→ Task goal
In the listing below, locate the lines that hold "will" and copy them.

→ Information

--------------------------------------------------

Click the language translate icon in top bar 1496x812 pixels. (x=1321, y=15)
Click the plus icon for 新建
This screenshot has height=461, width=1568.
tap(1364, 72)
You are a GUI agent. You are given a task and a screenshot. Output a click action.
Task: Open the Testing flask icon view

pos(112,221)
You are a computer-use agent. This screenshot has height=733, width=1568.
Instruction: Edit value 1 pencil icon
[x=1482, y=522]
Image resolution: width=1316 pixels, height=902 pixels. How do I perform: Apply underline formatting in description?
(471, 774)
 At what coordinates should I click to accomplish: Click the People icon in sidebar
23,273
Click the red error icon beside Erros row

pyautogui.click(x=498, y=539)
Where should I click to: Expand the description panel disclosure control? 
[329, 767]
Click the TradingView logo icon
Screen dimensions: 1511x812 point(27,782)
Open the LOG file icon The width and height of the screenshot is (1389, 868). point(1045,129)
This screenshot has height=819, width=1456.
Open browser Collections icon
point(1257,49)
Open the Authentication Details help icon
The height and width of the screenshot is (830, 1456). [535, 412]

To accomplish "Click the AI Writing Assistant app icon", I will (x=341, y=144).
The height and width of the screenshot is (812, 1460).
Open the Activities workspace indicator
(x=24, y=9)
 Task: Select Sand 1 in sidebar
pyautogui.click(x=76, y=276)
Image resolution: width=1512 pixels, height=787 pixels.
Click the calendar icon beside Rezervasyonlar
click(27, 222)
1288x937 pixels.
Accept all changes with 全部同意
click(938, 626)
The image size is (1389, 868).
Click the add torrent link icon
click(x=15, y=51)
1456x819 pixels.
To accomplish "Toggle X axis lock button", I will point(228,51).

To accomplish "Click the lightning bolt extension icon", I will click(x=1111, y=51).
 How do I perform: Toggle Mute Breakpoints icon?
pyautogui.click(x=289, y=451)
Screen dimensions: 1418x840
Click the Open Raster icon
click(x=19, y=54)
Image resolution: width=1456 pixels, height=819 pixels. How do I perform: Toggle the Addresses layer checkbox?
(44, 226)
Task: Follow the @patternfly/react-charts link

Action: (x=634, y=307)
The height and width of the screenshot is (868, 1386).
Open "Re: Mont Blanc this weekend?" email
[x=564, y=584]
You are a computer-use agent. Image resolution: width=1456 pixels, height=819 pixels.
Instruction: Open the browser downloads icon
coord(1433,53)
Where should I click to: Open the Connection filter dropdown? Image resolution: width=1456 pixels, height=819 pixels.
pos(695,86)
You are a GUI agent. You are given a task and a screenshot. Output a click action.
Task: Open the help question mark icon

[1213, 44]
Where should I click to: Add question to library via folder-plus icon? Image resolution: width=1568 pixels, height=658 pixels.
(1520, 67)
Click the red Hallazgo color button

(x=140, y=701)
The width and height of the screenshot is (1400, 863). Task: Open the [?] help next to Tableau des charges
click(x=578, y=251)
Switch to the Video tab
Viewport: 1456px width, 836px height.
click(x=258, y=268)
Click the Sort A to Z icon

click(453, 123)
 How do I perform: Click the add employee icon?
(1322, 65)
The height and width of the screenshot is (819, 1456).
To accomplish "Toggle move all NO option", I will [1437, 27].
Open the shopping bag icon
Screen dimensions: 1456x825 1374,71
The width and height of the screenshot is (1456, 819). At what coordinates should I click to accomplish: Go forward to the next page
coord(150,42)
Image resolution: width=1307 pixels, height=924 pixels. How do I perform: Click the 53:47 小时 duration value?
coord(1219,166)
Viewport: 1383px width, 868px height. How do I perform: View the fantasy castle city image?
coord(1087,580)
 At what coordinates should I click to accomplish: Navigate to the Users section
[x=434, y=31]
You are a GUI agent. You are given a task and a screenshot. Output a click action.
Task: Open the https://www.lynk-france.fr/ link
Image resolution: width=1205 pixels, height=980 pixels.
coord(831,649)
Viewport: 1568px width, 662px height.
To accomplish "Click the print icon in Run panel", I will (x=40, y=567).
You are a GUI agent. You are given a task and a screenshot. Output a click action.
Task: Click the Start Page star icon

--------------------------------------------------

→ Solution
To accomplish "Click the AI Writing Assistant app icon", I will (x=341, y=144).
To accomplish "Toggle X axis lock button", I will point(228,51).
To accomplish "Click the lightning bolt extension icon", I will click(x=1111, y=51).
To accomplish "Toggle move all NO option", I will [1437, 27].
To accomplish "Click the print icon in Run panel", I will (x=40, y=567).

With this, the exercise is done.